Back in 2018 the Minister of Health Andrew Little started the Equal Pay Review promising completion by the end of 2019. When it took longer than a year to complete, he then promised that any agreed pay uplift for nurses would be backdated to Dec 31st 2019.
But it didn’t work out like that. The Equal Pay Review resulted in a 19-20% uplift in wages for many nurses, midwives and healthcare assistants based on proven historic sex-based underpayment. But designated Senior Nurses only received a 7% uplift resulting in loss of relativity with their junior colleagues and Little’s promise of backpay was reneged on. Both these issues are currently before the ERA and Employment Court.
“The old disrespect for nursing still exists,” says Revell. “We’re seen historically as a female caring workforce of mostly women, underpaid, and not as important as doctors. This disrespect bleeds everywhere.

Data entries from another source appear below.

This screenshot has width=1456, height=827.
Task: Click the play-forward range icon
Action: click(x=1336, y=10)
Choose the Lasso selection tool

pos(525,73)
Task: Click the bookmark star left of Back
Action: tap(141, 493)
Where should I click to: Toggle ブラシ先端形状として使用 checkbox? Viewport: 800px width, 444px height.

“Look at Kiwisaver for example, Te Whatu Ora employer contributions are 6% percent for doctors and 3% (same employer) for nurses, midwives and healthcare assistants.” So what needs to happen?” I ask Sue Revell.
“We need the government and Te Whatu Ora to acknowledge the seriousness of these issues,” she says.

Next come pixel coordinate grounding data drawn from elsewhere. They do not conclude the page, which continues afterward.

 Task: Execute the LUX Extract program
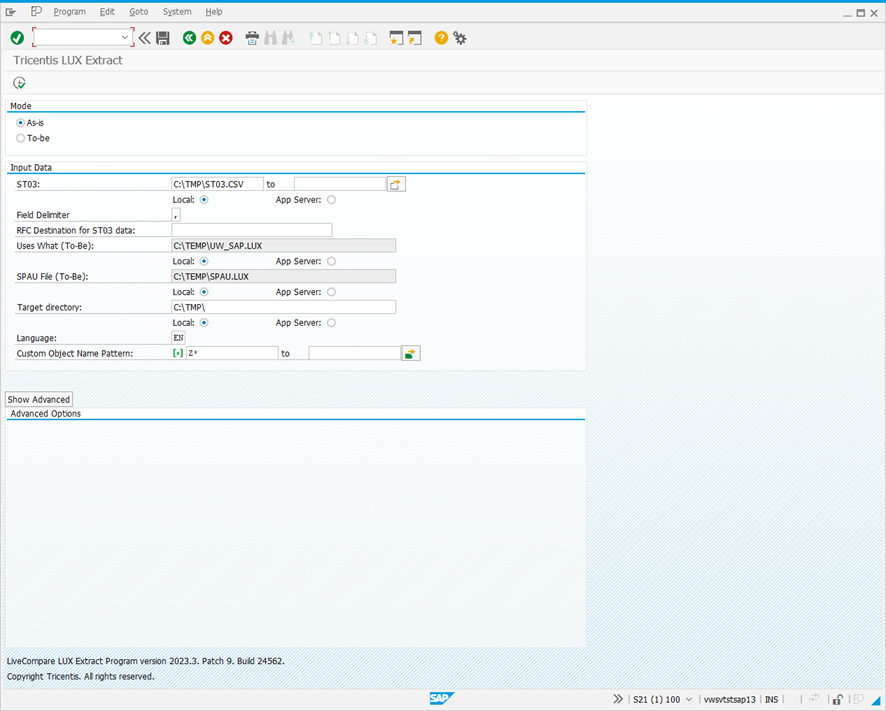coord(18,83)
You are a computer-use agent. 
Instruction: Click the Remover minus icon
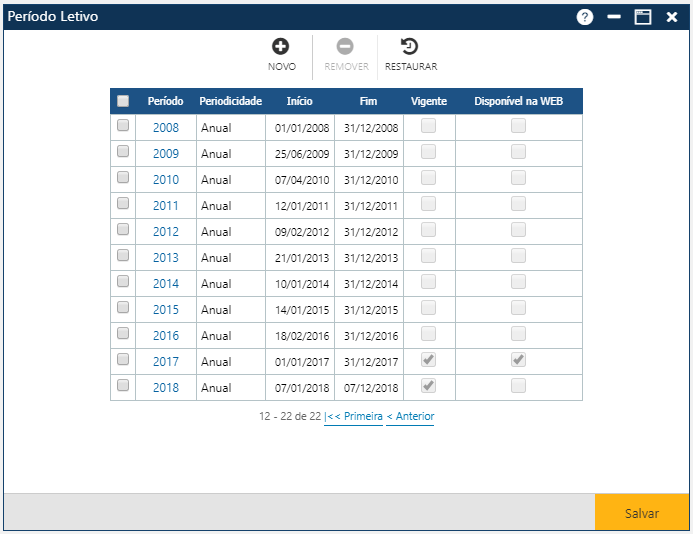click(x=345, y=46)
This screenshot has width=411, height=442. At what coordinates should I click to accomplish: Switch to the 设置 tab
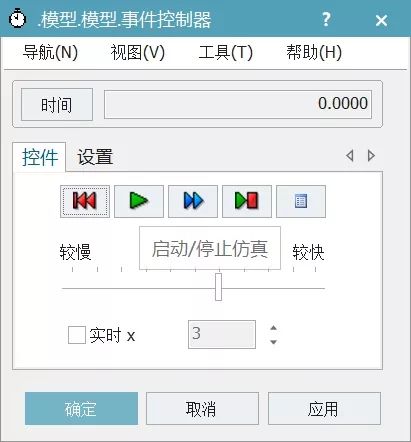[x=95, y=157]

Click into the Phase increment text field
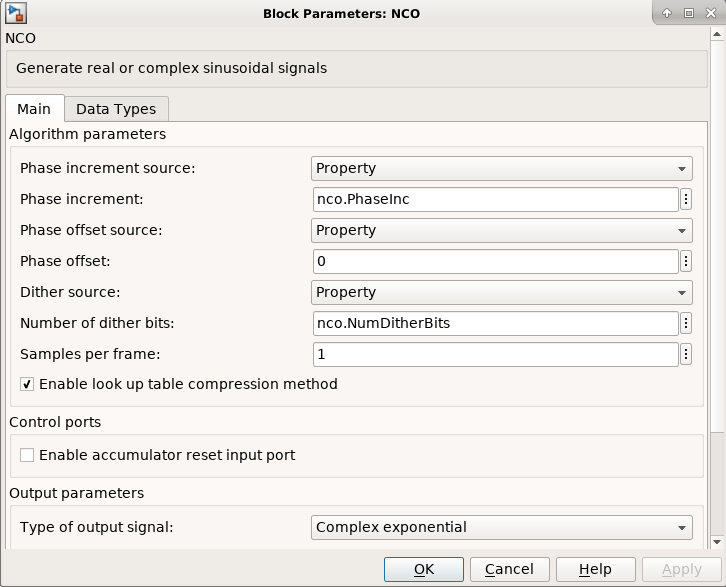pyautogui.click(x=495, y=199)
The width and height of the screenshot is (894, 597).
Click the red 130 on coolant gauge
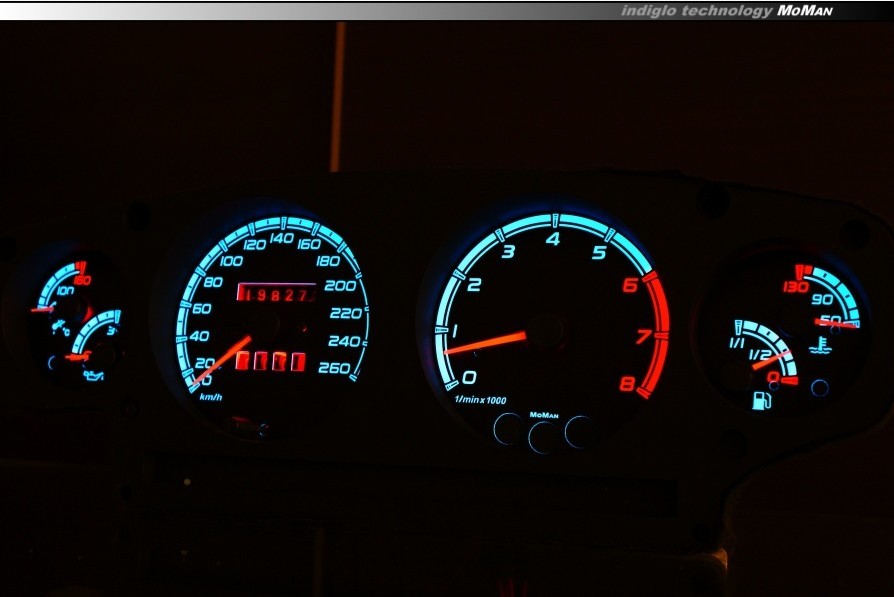point(796,288)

“To not say: ‘It’s not a crisis’.”Because it clearly is!
It gets worse
And while BayBuzz has focused on the hospital for this story, a quick scan of Seek NZ online shows there are currently about 30 vacancies for registered nurses across its site for Hawke’s Bay. In particular our 28-plus Aged Care facilities are suffering.
“It’s an ongoing challenge for us to get registered nurses,” says the region’s representative from the National Aged Care Association, Greg Pritchard. He hasn’t done a tally of vacancies since the cyclone. But when we spoke to him last year, he estimated at that time there were 50-60 vacancies for registered nurses across HB Aged Care facilities.
State of the art medical centres such as the new Kaweka private hospital, as well as some primary care practices, are offering nurses good pay and conditions and are undoubtedly benefitting from nurses wanting to leave the public hospital, but not the region.
CEO of Kaweka Hospital Colin Hutchison says Kaweka didn’t have any trouble getting nursing staff (they employ about 70) and that while their pay rates are within range of the general hospital staff, conditions offered are likely better.
Likewise Dr KJ Patel of Te Mata Peak Practice says, “My nurse head of department is excellent so we’ve been able to get fantastic and motivated nurses, some of whom have left the hospital.
“I suspect we’ve been attractive due to the culture we’ve fostered at the practice.”
All the more reason to be mighty appreciative of the hospital nurses we have, who clearly deserve better conditions!